__Excerpted passage__.
Start
# Solved: rca to usb cable



## thedancingman432 (Jul 13, 2010)

I recently have gotten an rca to usb cable and was wondering if i need any software to use it on my computer, specificly, using my computer screen more or less as the tv (monitor) for my ps2. I have vista for my laptop and links for software but preferably freeware would be much appreciated

p.s. I would only need the video if all else fails because I have external speakers that I could use for that.


----------



## cwwozniak (Nov 29, 2005)

Hi thedancingman432, and welcome to TSG.

Exactly what kind of RCA to USB cable did you get. Does it have some kind of box with electronics in it or is it literally a cable with a USB plug on one end and one or more RCA plugs on the other end?

Did the cable come with any kind of software?


----------



## thedancingman432 (Jul 13, 2010)

it is literally a rca to usb cable with no box or anything and it has no software


----------



## cwwozniak (Nov 29, 2005)

Then I believe that you are out of luck. As far as I can tell, the RCA output jacks on the Playstation 2 are analog audio and video. A normal USB connector on a computer is high speed serial digital data only. There is no way to convert from one to the other with just wires in a cable.


----------



## thedancingman432 (Jul 13, 2010)

so there is no software to convert this signal into one the computer could display?


----------



## cwwozniak (Nov 29, 2005)

That is correct. There can be no software because the standard USB hardware inside of a computer does not support inputting the signals.


----------



## loserOlimbs (Jun 19, 2004)

I would agree, I can't that working unless there is a converter on the line somewhere... like maybe an RCA to display port.
End
__Problem to work on__. Based on the forum thread, explain in one to three sentences why a plain RCA to USB cable with no electronics cannot bring the PlayStation 2 picture to the computer. The listing has no role in this exercise.

__Information provided__.
Start
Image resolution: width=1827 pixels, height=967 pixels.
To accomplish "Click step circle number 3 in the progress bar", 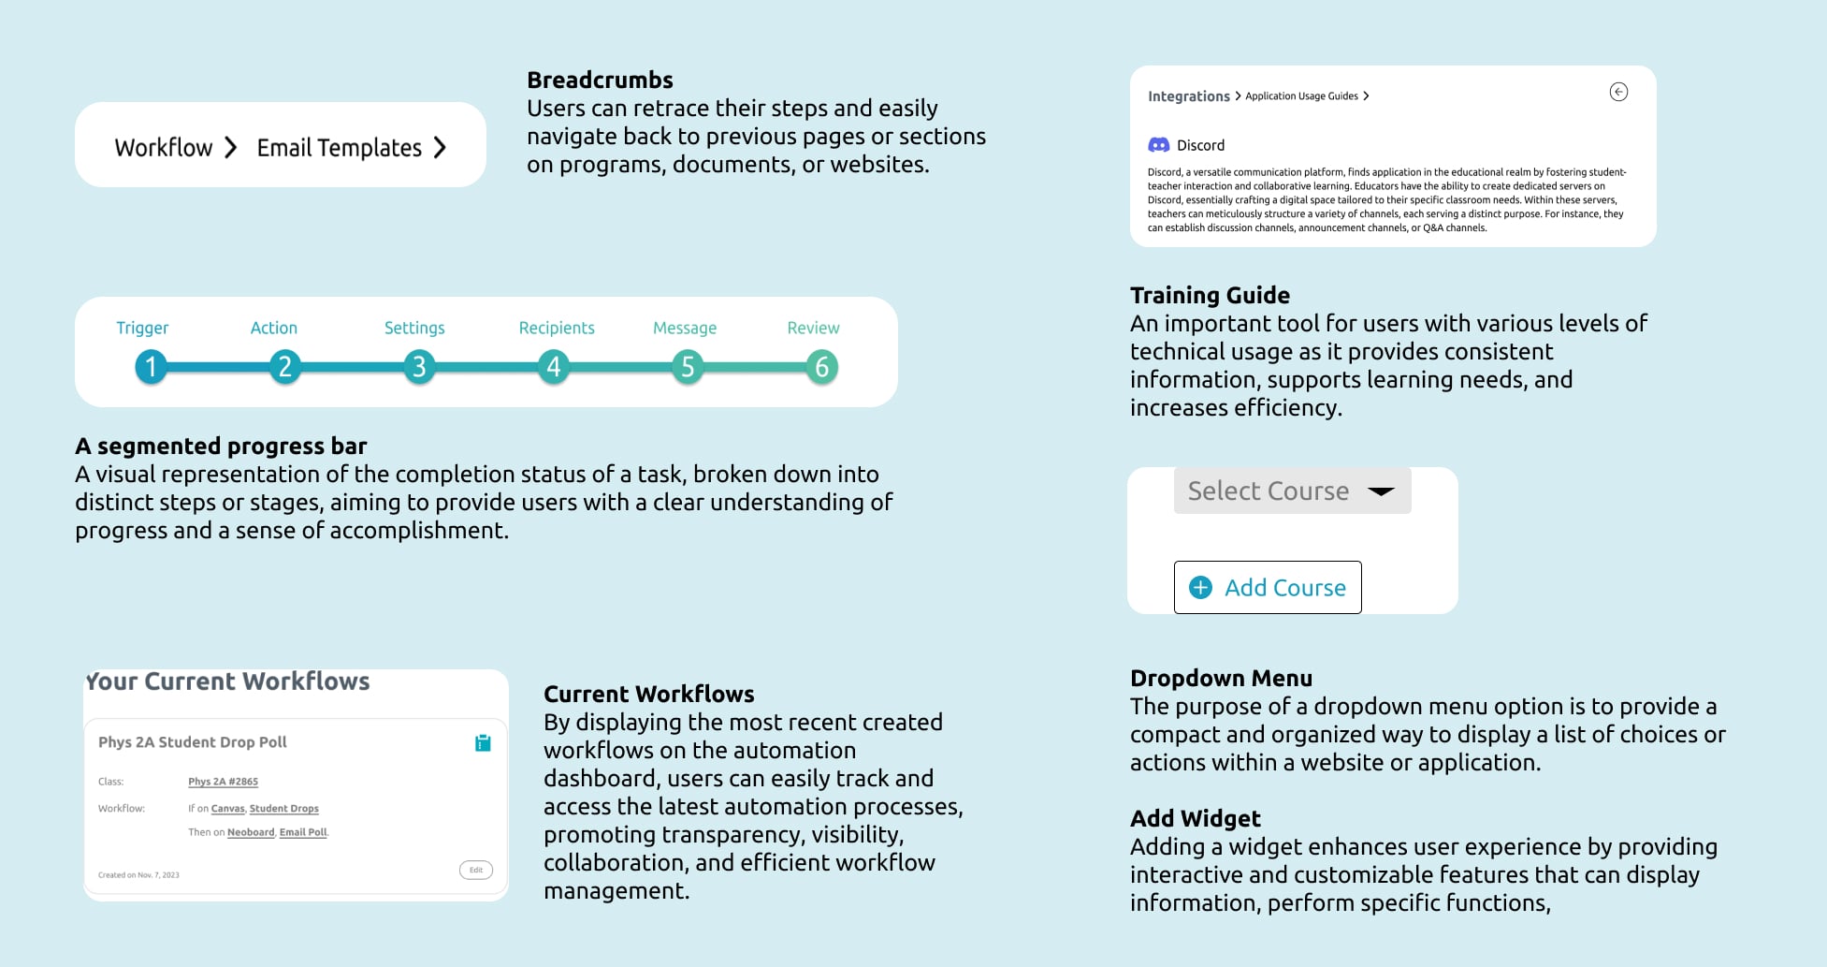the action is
End
__Result of the task__. The RCA output jacks on the PlayStation 2 carry analog audio and video, while a normal USB connector on a computer handles only high-speed serial digital data. Wires in a cable alone cannot convert one to the other.